● **RECORDS PROVIDED**:
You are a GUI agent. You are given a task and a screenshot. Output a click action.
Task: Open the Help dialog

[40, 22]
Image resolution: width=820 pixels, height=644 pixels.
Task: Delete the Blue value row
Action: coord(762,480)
...
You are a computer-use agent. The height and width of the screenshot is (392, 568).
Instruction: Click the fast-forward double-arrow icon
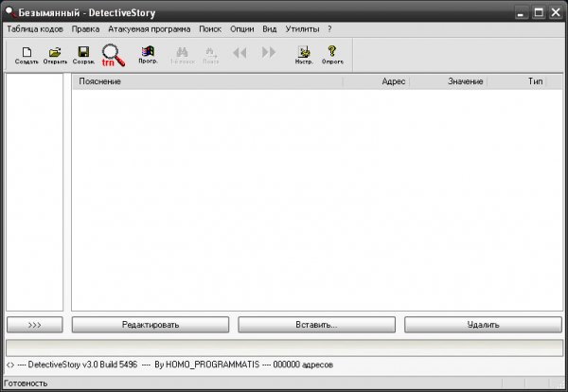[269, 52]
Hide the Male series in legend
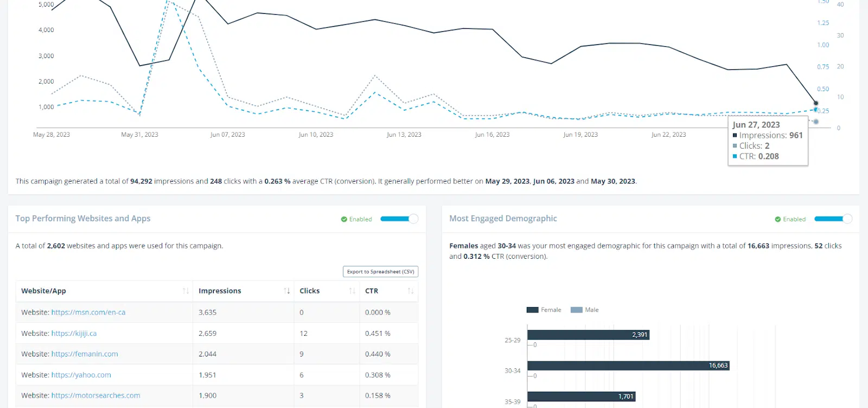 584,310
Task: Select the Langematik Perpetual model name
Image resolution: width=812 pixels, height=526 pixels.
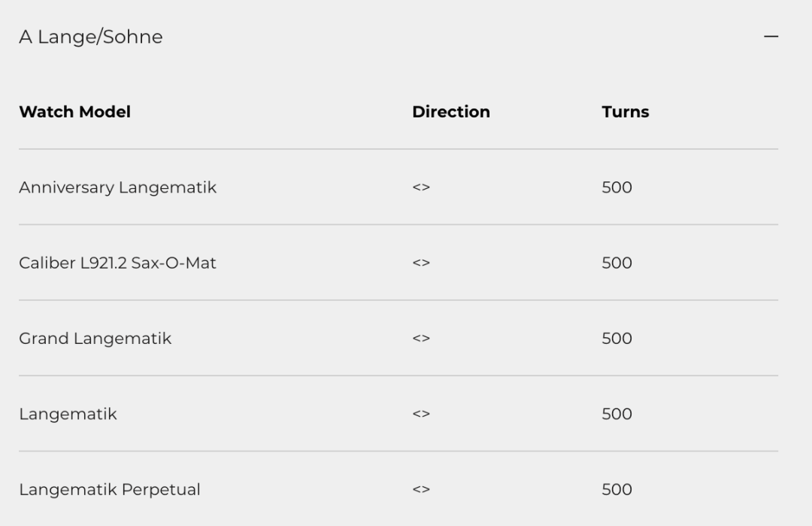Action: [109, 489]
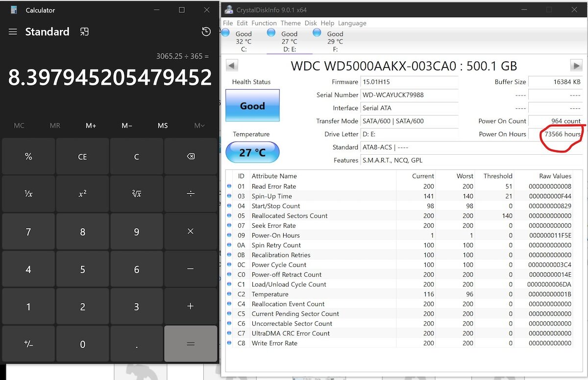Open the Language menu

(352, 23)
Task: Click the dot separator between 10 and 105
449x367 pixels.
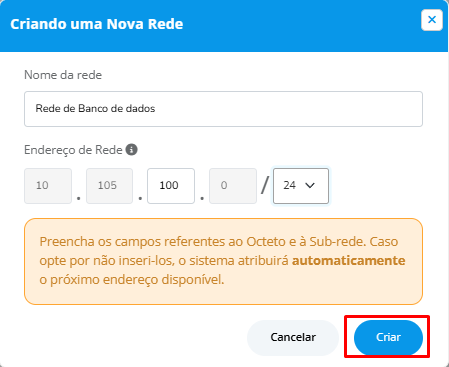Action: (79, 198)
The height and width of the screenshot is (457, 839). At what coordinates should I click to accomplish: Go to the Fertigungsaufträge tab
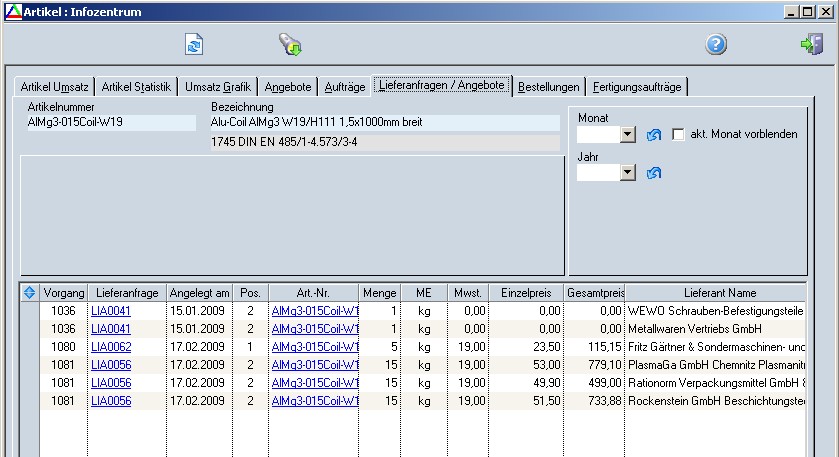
---
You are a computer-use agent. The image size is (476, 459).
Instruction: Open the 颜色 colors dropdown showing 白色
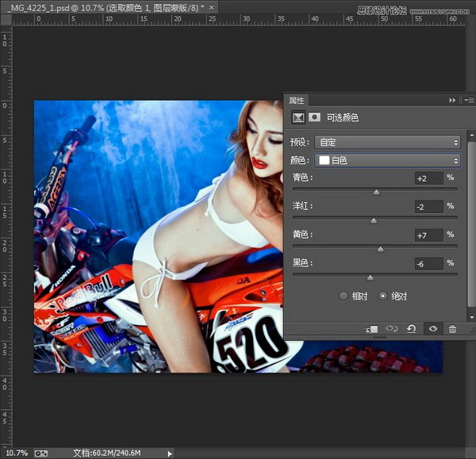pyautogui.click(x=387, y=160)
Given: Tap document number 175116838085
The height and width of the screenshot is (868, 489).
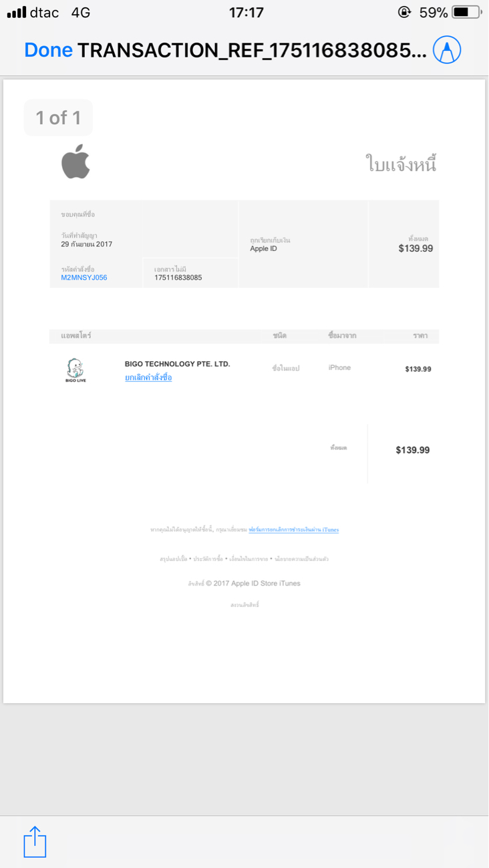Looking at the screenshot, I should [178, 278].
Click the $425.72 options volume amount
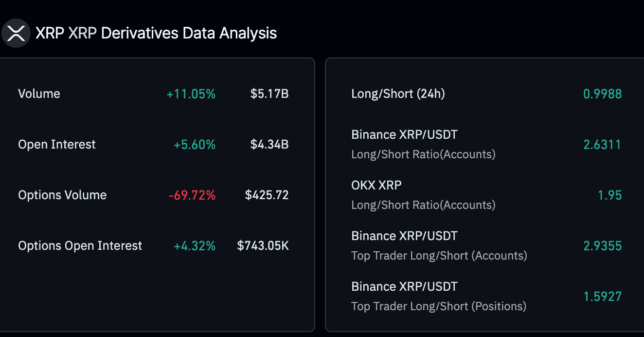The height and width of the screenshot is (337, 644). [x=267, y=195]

● **ASSIGNMENT**:
I'd like the lines above repeated exactly, from the one that contains "Image resolution: width=812" through the one that contains "The height and width of the screenshot is (457, 839).", with no pictures.

● **WRITTEN SOLUTION**:
Image resolution: width=812 pixels, height=526 pixels.
Action: [109, 489]
Open the Language menu

(352, 23)
Task: Click the dot separator between 10 and 105
449x367 pixels.
Action: (79, 198)
The height and width of the screenshot is (457, 839). At what coordinates should I click to accomplish: Go to the Fertigungsaufträge tab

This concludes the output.